“I was on LTD for 2 years, now my insurer has cut me off because of a “mental illness” provision. What if my disability is only partially based on a “mental illness?”

This is a great question for two reasons. First, because insurers use this trick frequently. They will often disregard all other disabling conditions and emphasize only your mental illness. Conveniently, this allows them to invoke their 2 year limitation, and stop paying you after 2 years. 

If you feel you are disabled for varying causes, only some of which are mental in nature, then you may have been frivolously denied. Here is the general rule: when you have multiple causes for a disability, each must be considered in isolation. An example is the best way to explain. Say you have a diagnosis of depression and anxiety, as well as fibromyalgia. Now assume you have been on claim for 2 years for those disabilities. After two years, your insurer should, pursuant to any “mental illness” provision, stop considering your depression and anxiety. But that doesn’t mean they can ignore your fibromyalgia. It must still be reviewed to see if it, alone, is disabling. Conveniently, insurers often leave out that step, and simply terminate you because of the 2 year limitation.

Second, because there is always that question of which came first, the chicken or the egg? 
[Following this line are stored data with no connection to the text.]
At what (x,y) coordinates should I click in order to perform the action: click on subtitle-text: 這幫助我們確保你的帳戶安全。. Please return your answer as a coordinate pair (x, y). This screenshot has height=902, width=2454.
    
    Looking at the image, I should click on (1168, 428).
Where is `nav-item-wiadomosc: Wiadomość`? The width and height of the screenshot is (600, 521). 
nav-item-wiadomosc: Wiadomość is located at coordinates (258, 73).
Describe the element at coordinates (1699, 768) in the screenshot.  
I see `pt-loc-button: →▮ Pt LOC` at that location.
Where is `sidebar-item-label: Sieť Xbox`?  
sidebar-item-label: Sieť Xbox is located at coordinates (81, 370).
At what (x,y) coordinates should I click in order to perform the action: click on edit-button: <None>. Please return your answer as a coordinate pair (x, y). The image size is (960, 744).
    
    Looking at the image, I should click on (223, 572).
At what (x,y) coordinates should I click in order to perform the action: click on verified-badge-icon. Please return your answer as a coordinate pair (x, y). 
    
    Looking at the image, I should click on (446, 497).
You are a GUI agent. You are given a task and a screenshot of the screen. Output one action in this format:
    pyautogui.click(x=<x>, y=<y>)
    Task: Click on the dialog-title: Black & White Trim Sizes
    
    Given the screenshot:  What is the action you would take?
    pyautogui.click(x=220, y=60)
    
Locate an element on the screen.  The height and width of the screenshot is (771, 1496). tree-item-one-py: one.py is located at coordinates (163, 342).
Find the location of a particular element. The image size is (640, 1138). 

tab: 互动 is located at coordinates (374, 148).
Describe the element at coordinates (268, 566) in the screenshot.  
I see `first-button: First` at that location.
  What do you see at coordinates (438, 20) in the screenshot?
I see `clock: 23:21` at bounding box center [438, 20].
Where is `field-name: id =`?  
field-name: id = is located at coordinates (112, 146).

Let me explain: people with chronic pain conditions and serious disabilities are often depressed, anxious, and have secondary mental illnesses. Your insurer will always try to say, as an example, “your depression makes your pain worse, therefore you have a mental illness subject to the 2 year limitation.” What they are trying to do is to say a mental illness causes your other condition, therefore they should all be lumped into the category of “mental illnesses,” conveniently subject to the contractual limitation. Again, you are entitled to separate review of separate disabilities. Furthermore, if your physical disability (or the like) is causing your mental illness, then logically it is the main disabling condition. It should be entitled to its own review.

As a final note, insurers are always looking to term your claim a mental illness claim. They always ask about your mental health and request psychological or therapy notes. They say it is to “help prove your disability,” but in reality, it to help give them a reason to terminate your benefits. If you have seen these types of requests, be warned: They are trying to find a reason to terminate your benefits early. Do not let them term your disability a “mental illness.”